Improving Operational Resilience With A Modern Observability Strategy

Drafted by Ben Saunders

Roughly a 2-minute read

Monitoring has traditionally been a dull corner of the IT operations world.  It historically involved deploying heavyweight enterprise tools to monitor for situations such as disk space running low or unresponsive servers.  If something went wrong, email alerts would be sent to support staff who would step in and resolve, ideally before customers were impacted.  

The monitoring world has experienced significant innovation over recent years.  This is something that needed to happen as application architectures have become more complex, and as digital channels have become a more significant source of revenue for businesses.  

Instead of monitoring, today we aspire to “Observability”.  This is an evolution from monitoring the basics such as availability through to a more detailed understanding of how our systems are operating, the customer and employee experience they are supporting, and increasingly the business metrics.  Sometimes, people describe monitoring as telling you that something is wrong. Whilst observability is telling you what is wrong.
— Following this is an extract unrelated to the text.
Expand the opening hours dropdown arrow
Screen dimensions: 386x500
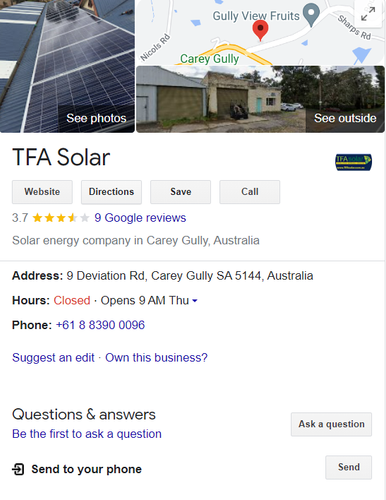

Whilst giving you the tools to debug and understand the historical situation.  

Three Pillars Of Observability

It is said that there are three pillars that need to be in place before we can reach the vision of high-quality observability.  These are referred to as logs, metrics, and traces.   

  • Logs - Logs describe events of what has happened over time.  They typically describe an event, such as a user log in, a new order being placed, or an application crash.  They are typically timestamped so we can understand the time relationships between these events during subsequent analysis.  
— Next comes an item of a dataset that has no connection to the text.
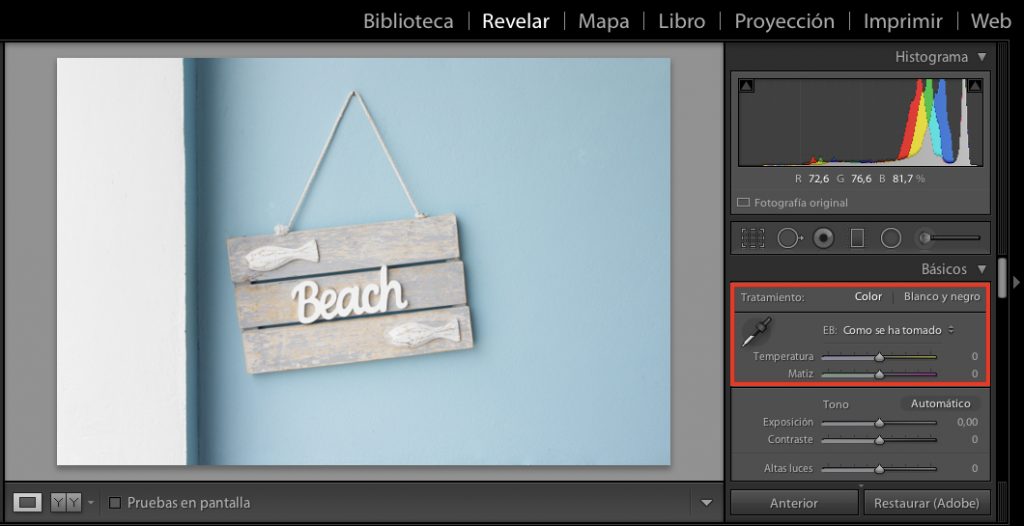This screenshot has width=1024, height=526.
Task: Open the toolbar options dropdown arrow
Action: click(x=707, y=503)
  • Metrics - Metrics are some aggregated measurement rather than being an individual event.  This could include technical considerations such as memory consumption, disk space, currently active users, or business metrics such as the number or value of transactions flowing through the systems. 
    Because this information is aggregated, it tends to give you a picture of the overall health of the system, whilst also producing less data than logs.  

  • Traces - A trace describes how a number of services and systems have interacted to get to the following output.  This is important in a complex technology environment such as a large FSI organisation.  

Logs, metrics and tracing potentially add up to an enormous amount of data.  For this reason, we have seen the rapid evolution and adoption of cloud-based, cloud-native monitoring solutions such as Prometheus, Datadog and New Relic, and Elastic which help us to ingest and analyse them, alert on them, detect combinations of situations of interest, provide slice and dice analytics etc.

Observability and Operational Resilience 

Observability is a critical tool to improve operational resilience at source.  When we have high-quality observability, we can really understand how well underlying systems are behaving. When incidents do occur.  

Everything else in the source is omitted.